The operation of scalar field $\phi (\vec x)$ on vacuum state

Question

I am now learning the Quantum Field Theory by reading the lecture notes by David Tong.

I have some question about the mode expansion about the real scalar field that is canonically quantized by promoting the classical Klein Gordon field to a quantum field.

The mode expansion of the field is given by

$$ \phi (\vec x) = \int \frac{d^{3}p}{(2 \pi)^3} \frac{1}{\sqrt{2 \omega_{\vec p}}} (a_{\vec p} e^{i {\vec p} \cdot {\vec x}} + a^{\dagger}_{\vec p} e^{-i {\vec p} \cdot {\vec x}}) $$

where $\omega_{\vec p} = \sqrt{p^{2} + m^2}$ and $a^{\dagger}_{\vec p}$ will creat a spin $0$ particle in the momentum state $\left| \vec p \right\rangle$, namely $a^{\dagger}_{\vec p} \left| {0} \right\rangle = \left| {\vec p} \right\rangle$.
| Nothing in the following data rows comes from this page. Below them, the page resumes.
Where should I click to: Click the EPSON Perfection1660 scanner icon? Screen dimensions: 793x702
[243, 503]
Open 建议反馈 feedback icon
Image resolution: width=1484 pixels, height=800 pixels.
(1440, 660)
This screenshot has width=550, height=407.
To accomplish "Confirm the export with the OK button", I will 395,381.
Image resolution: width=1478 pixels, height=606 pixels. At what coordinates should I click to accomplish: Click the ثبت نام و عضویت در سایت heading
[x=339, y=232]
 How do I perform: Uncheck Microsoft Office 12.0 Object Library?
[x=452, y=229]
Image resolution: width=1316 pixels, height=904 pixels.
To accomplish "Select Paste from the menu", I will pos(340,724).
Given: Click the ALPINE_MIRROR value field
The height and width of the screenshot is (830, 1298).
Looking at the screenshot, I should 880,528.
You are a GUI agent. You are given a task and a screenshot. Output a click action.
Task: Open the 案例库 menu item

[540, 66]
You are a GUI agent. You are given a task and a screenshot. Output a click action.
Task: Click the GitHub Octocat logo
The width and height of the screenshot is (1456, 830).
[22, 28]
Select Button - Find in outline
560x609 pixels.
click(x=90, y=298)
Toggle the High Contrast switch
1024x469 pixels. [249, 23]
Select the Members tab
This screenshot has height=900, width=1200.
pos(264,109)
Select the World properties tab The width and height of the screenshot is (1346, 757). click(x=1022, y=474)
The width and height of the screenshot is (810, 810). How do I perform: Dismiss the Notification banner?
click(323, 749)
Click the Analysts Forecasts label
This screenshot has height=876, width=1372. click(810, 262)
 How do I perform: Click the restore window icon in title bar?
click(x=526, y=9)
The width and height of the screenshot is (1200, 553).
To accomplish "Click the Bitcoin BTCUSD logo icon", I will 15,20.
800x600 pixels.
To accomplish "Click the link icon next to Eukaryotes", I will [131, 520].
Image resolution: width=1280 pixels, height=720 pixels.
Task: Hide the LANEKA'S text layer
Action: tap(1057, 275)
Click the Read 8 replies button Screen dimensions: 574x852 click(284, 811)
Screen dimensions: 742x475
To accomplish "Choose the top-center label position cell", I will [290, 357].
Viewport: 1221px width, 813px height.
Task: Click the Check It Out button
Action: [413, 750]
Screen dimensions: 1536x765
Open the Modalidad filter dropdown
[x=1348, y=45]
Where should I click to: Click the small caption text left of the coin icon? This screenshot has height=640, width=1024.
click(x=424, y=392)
The question I am now curious about is about what will I get if I operate the quantum field on the vacuum state, that is $\phi (\vec x) \left| {0} \right\rangle = ?$

It seems that in the lecture note $\phi (\vec x) \left| {0} \right\rangle = \left| {\vec x} \right\rangle$, where $\left| {\vec x} \right\rangle$ is the spin $0$ particle in position state at $\vec x$.

(eq 2.52 in http://www.damtp.cam.ac.uk/user/tong/qft/two.pdf)

However this seems nontrivial to me so I carried out the following derivation.

$$ \phi (\vec x) \left| {0} \right\rangle = \int \frac{d^{3}p}{(2 \pi)^3} \frac{1}{\sqrt{2 \omega_{\vec p}}} (a_{\vec p} e^{i {\vec p} \cdot {\vec x}} + a^{\dagger}_{\vec p} e^{-i {\vec p} \cdot {\vec x}})\left| {0} \right\rangle $$ $$ = \int \frac{d^{3}p}{(2 \pi)^3} \frac{1}{\sqrt{2 \omega_{\vec p}}} (\left| {\vec p} \right\rangle e^{-i {\vec p} \cdot {\vec x}}) $$

However, I have no idea how to prove that $$ \int \frac{d^{3}p}{(2 \pi)^3} \frac{1}{\sqrt{2 \omega_{\vec p}}} (\left| {\vec p} \right\rangle e^{-i {\vec p} \cdot {\vec x}}) = \left| {\vec x} \right\rangle $$

I know that in elementary quantum mechanics we have $$ \left| {\vec x} \right\rangle = \int d^{3}p \left| {\vec p} \right\rangle \left\langle {\vec p} \right| \cdot \left| {\vec x} \right\rangle $$ However this doesn't resemble what I want to prove.

It seems a stupid question but I was just stuck on it.

I would be grateful for any suggestion!

Answer 1

You almost did everything except the relativistic considerations, which are not obvious of course.

The factor $\sqrt{\omega}$ is the relativistic normalization for the eigenstates, and also you need to pay attention to the measure, $d^3 p$. This kind of normalization comes from the fact that the eigenstates and the measure should be both Lorentz invariant individually, eventhough the whole integral is invariant.

Therefore, you can check that $\frac{d^3 p}{2 \omega}$ and $\sqrt{\omega} | p \rangle$ indeed will be Lorentz invariants. Since the normalization of the position eigenstate is $\frac{1}{\sqrt{\omega}} | x\rangle$, there remains only a $\sqrt{\omega}$ in the denominator.

Sometimes there is a convention where the normalization done on the creation and annihilation operators, instead of the eigenstates. It is better to check your textbook which convention it follows, or your own notation, in order not to confuse the definitions and get some weird results in your calculations.

Answer 2

you can proove that if you use the fourier transform from x to impulse space.